Rights And Responsibilities

After reading yet another article by one of our progressive legislators, I feel compelled to respond. The article discussed various means of paying for universal health coverage. I am disturbed by some apparent assumptions about rights and responsibilities.

The author, like many people today, seems to take for granted that health care is a basic right. While I will wholeheartedly agree with life, liberty, and the pursuit of happiness, I don't put health care in the same category.

There are several things that everyone needs to some degree - food, clothing, shelter, transportation, and health care. These are real and serious needs, but there is no inherent right to have your needs satisfied.

If society grants someone a right to have something of value, then it also must impose a responsibility on someone else to pay for it. It is ridiculous to say that you have the right to pay for your own health care - what is actually being suggested is that you have the right to have someone else pay for your health care.

In an affluent and compassionate society, provisions can and should be made to provide these necessities to those unable to provide them for themselves. In some cases, these might be acts of individual charity, and in others it may be decided that sociaety as a whole will collectively provide help.

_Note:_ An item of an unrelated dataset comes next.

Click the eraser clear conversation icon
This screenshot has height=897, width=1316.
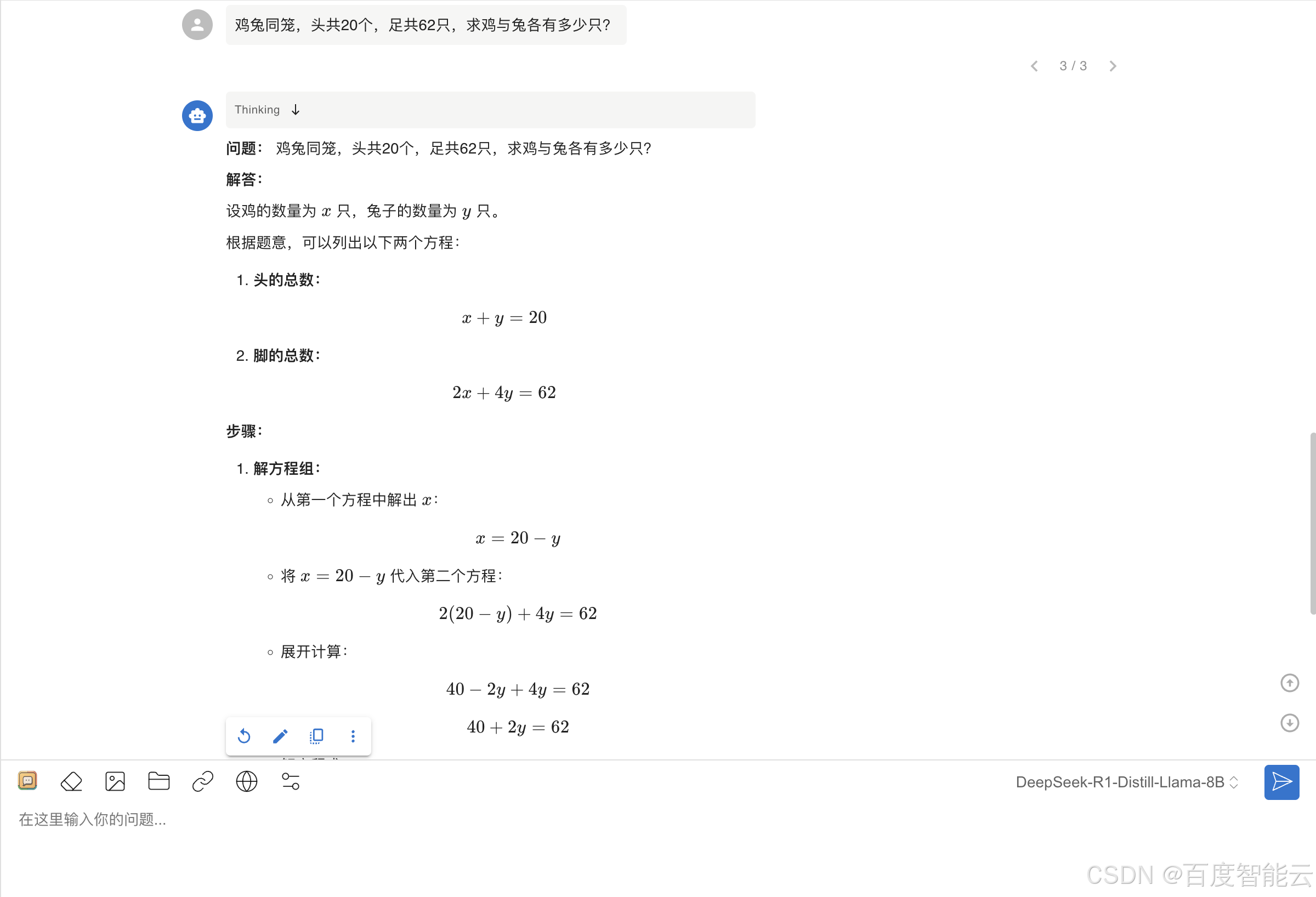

It's important to make the distinction between a decison to provide help and a 'right'. If my neighbor is hungry and I have more than I need, I may feel a moral obligation to help. That does not mean he has the right to take my food.

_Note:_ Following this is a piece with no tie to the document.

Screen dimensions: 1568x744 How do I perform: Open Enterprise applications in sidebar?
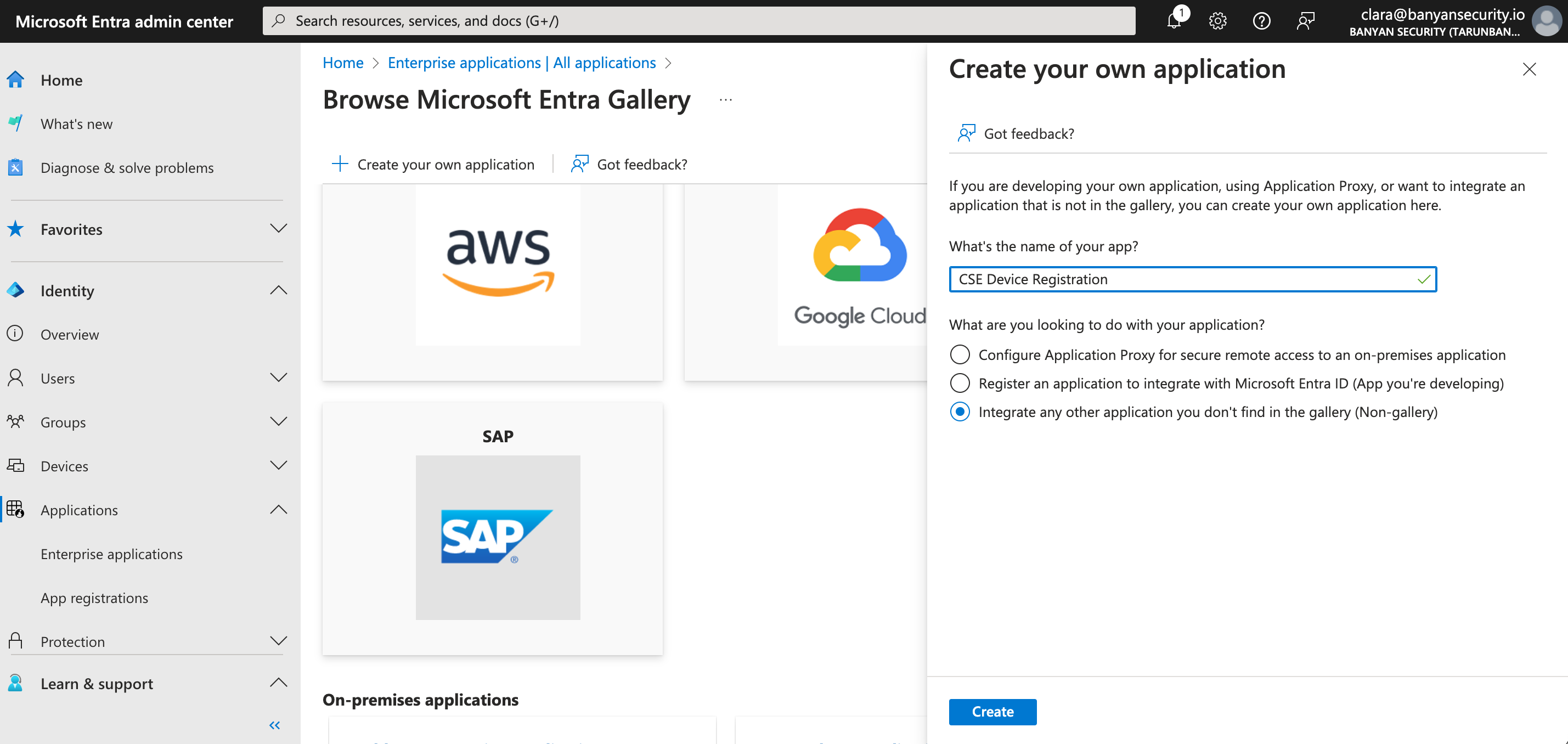click(111, 554)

The author argues that health care for the poor should be paid for by the wealthy. This is also a common argument, but the underlying assumptions deserve a second look. The implication is that possession of wealth is unjustified and at least a little immoral. Use of government as a tool to confiscate that wealth and redistribute it to the less well off is therefore justifiable.

While I will join with the progressives in the denunciation of unearned wealth, the opportunity to benefit from honest endeavor is a fundamental cornerstone of the American dream. The individual who studies more, goes to school longer, works harder, and takes more risks will probably end up more wealthy than those who do not. This is as it should be - wealth in this case is the measure of the individual's contribution to society. The arbitrary reallocation of this wealth to those who have not earned it is robbery, plain and simple.

I believe that everyone, after being created equal, has a right to grow up equal. Children have a right to adequate nutrition, health care, and education. In no way should they suffer for the decisions of others. However, what each adult chooses to do with their life is up to them.

Basic human dignity rests on the ability to make meaningful choices and accept real consequences. The idea that anyone can do as they please and expect someone else to take care of them is destructive to both parties. Any policy that reduces the rewards for productive behavior while also reducing the risks of irresponsible behavior will have predictable results.

Confusing needs with rights makes good rhetoric, but poor policy. We need to reassert a philosophy of government that enhances individual freedom and responsibility and empowers people to make important decisions about their lives. Taking our money to buy health care for us or to satisfy any other individual need is a step in the opposite direction.